I'm having a problem with the design of my application, that neither optimistic nor pessimistic locking tends to solve. Here is a simplified/altered version of the problem that describes the situation.
Premise of the problem:
- A document-processing application
- A database where documents are stored
- Multiple clients simultaneously access the database
What I try to achieve:
Say there are 10 unprocessed documents in the database. The first client requests the number of unprocessed documents. The response is 10. He requests 6 of them and starts processing. Before he finishes the second client requests the number of unprocessed documents. There is no point for him to process the same documents as the first client, so I want the program to answer "There are 4 unprocessed documents".
The problem if I optimistically lock those 6 documents:
In the particular case of this application transaction will take a long time and there is a big chance that other client still thinks that there are 10 unprocessed documents, not 4.
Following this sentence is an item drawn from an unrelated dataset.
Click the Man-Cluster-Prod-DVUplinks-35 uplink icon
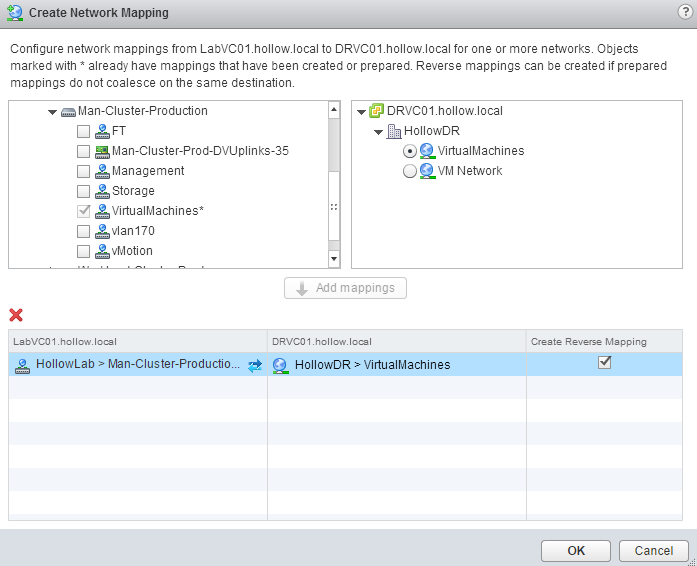Viewport: 697px width, 566px height. click(102, 151)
The problem if I pessimistically lock those 6 documents:
Again, the transaction takes a long time to complete and the other client will get stuck waiting for an answer about the number of documents.
The problem if I shorten the transaction and commit a status change before processing:
There is a chance that a power outage occurs, as a result 6 documents have a status "exported for processing", but in reality they aren't.
What alternative/custom locking strategy should be selected for this kind of scenario with concurrent access and long transactions?